§ DATA TO USE:
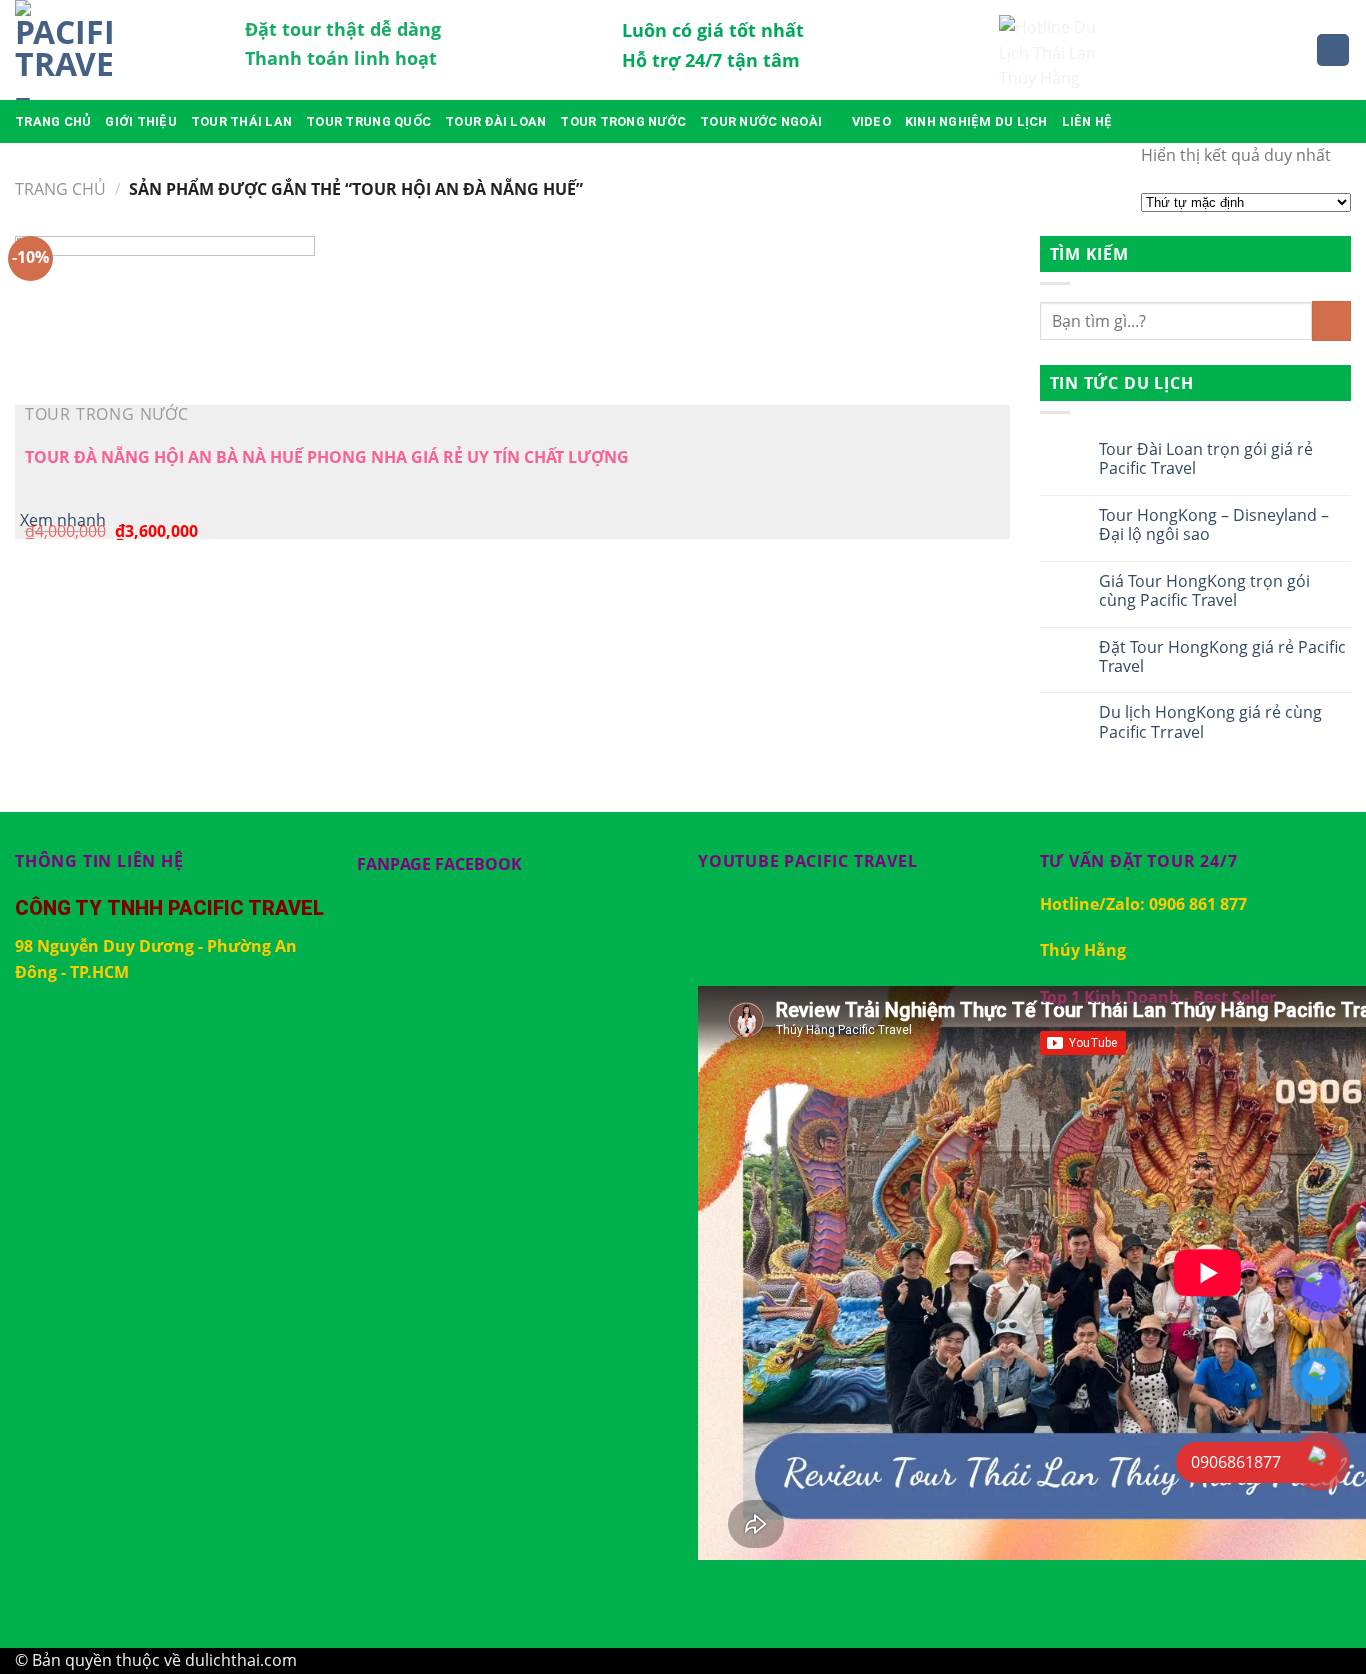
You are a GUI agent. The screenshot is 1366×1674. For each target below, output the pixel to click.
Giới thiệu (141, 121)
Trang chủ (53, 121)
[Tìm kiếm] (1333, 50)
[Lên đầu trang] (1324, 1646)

§ WORK INSTRUCTION: Print the material word for word; images are to be left out.

§ REPLY TO THE TASK:
You are a GUI agent. The screenshot is 1366×1674. For each target below, output the pixel to click.
Giới thiệu (141, 121)
Trang chủ (53, 121)
[Tìm kiếm] (1333, 50)
[Lên đầu trang] (1324, 1646)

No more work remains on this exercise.